Two brief news items to relate on Australian matters, as well as which we have the latest of Adrian Beaumont’s increasingly regular updates on the constitutional mess that is Brexit.
Sarah Henderson, who held the seat of Corangamite for the Liberals from 2013 until her defeat in May, will return to parliament today after winning preselection to fill Mitch Fifield’s Victorian Senate vacancy. This follows her 234-197 win in a party vote held on Saturday over Greg Mirabella, a Wangaratta farmer and the husband of former Indi MP Sophie Mirabella. After initial expectations that Henderson was all but assured of the spot, Mirabella’s campaign reportedly gathered steam in the lead-up to Saturday’s vote, resulting in a late flurry of public backing for Henderson from Scott Morrison, Josh Frydenberg, Jeff Kennett, Michael Kroger and Michael Sukkar.
Also, The Australian reports Queensland Liberal Senator James McGrath will push for the Joint Standing Committee on Electoral Matters, of which he is the chair, to consider abolishing proportional representation in the Senate and replacing it with a system in which each state is broken down into six provinces, each returning a single member at each half-Senate election – very much like the systems that prevailed in the state upper houses of Victoria, Western Australia and South Australia in the bad old days before the advent of proportional representation.
Ostensibly motivated by a desire to better represent the regions, such a system would result in a Senate dominated as much as the House of Representatives by the major parties, at a time of ongoing erosion in public support for them. The Australian’s report further quotes Nationals Senator Perin Davey advocating the equally appalling idea of rural vote weighting for the House. The kindest thing that can be said about both proposals is that they are not going to happen, although the latter would at least give the High Court an opportunity to take a stand for democracy by striking it down.
guytaur @ #1246 Sunday, September 15th, 2019 – 9:21 am
Just like their newstart policy, despite expert evidence.
They are an empty vessel. Rudderless. Directionless. Bereft of principle and surrounded by circling CFMMEU sharks……. with no island in sight.

MATERIAL PROVIDED

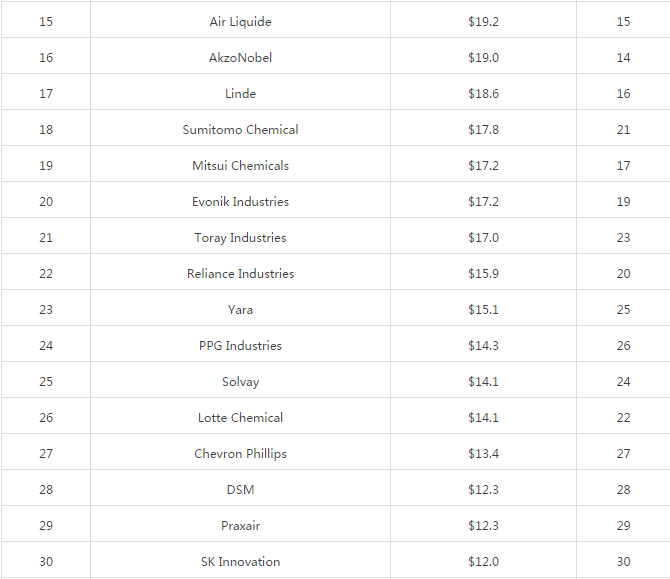Click the $13.4 sales value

TO DO
[1] Answer these questions from the post on Australian politics:
(a) By what vote did Sarah Henderson defeat Greg Mirabella?
(b) Which committee does James McGrath chair?
(c) What idea does Perin Davey advocate for the House?
[2] Extend the post on Australian politics, starting after its final sentence.
The data that come after the post on Australian politics were taken from a separate source.

RESPONSES IN ORDER
[1]
(a) 234-197
(b) The Joint Standing Committee on Electoral Matters
(c) Rural vote weighting

[2]
Good line from Butler quoting Brandis.
Good to see Labor pointing out the racism tendencies in this government
Mark Butler was punchy and forthright and put Fran Kelly’s questions into their correct perspective.
Bushfire Bill @ #1248 Sunday, September 15th, 2019 – 9:23 am
Fran did a professional job of exposing Labors hollowness.
Good positive interview by Butler, in spite of Fran.
Savva saying Van Onselen talking crap 🙂
Woah Niki Savva. Is she more closely connected with the Vic Liberals?
Niki Savva putting PvO in his place and not going along with the Liberal Party line!
Called the Liu interview ‘dodgy’ as opposed to ‘clumsy’.
Insiders missing that Liu was part of a branch level attempt to loosen foreign investment rules that would have favoured Communist China.
PvO less than impressive here.
Move along folks, nothing to see here.
PvO now backing water.
Boerwar
says:
Sunday, September 15, 2019 at 9:31 am
PvO less than impressive here.
Move along folks, nothing to see here.
__________________
he could be right though.
PVO busy backtracking.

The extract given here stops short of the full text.